**Items:**
_ _ _ _

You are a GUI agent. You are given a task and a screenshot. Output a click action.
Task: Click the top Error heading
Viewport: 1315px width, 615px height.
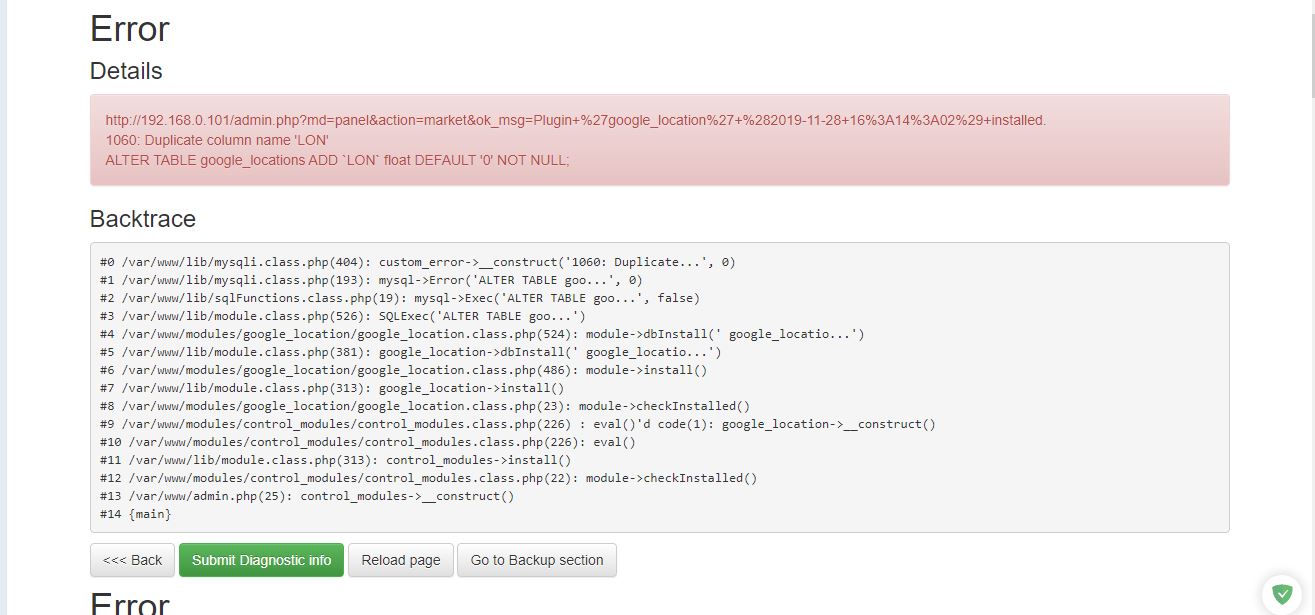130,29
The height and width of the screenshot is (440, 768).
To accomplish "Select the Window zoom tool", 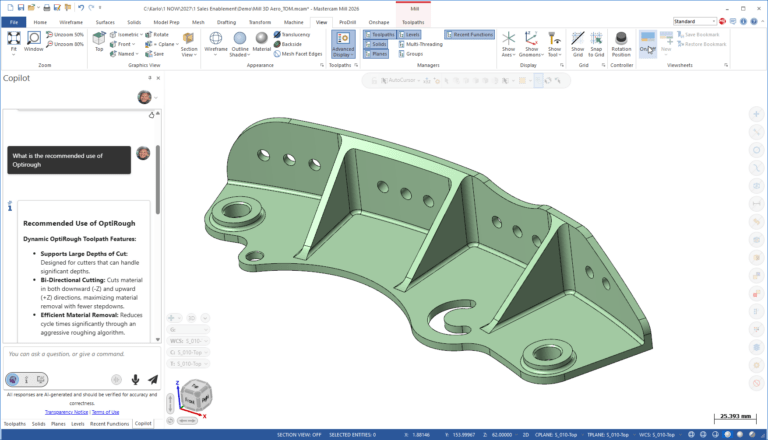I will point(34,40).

_ _ _ _

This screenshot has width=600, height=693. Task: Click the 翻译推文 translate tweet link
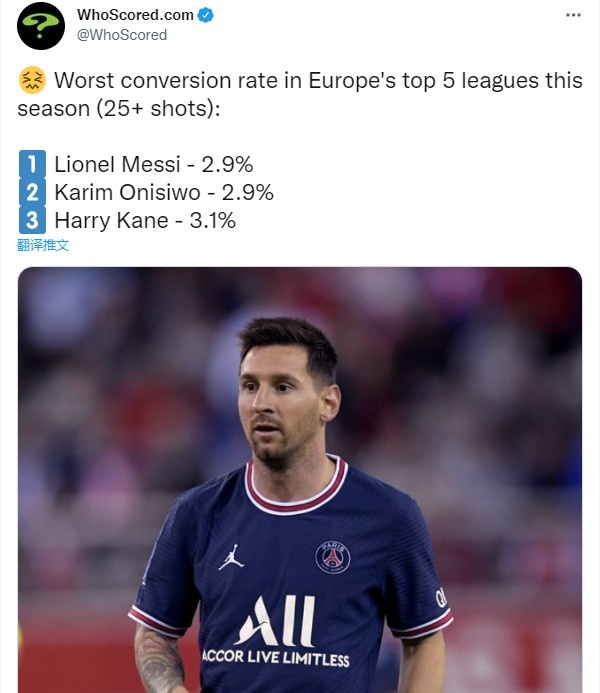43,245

_ _ _ _

**Direction:** Count the lines in the items above that contain the string "height", matching case exactly, and give only the number.

**The answer:** 3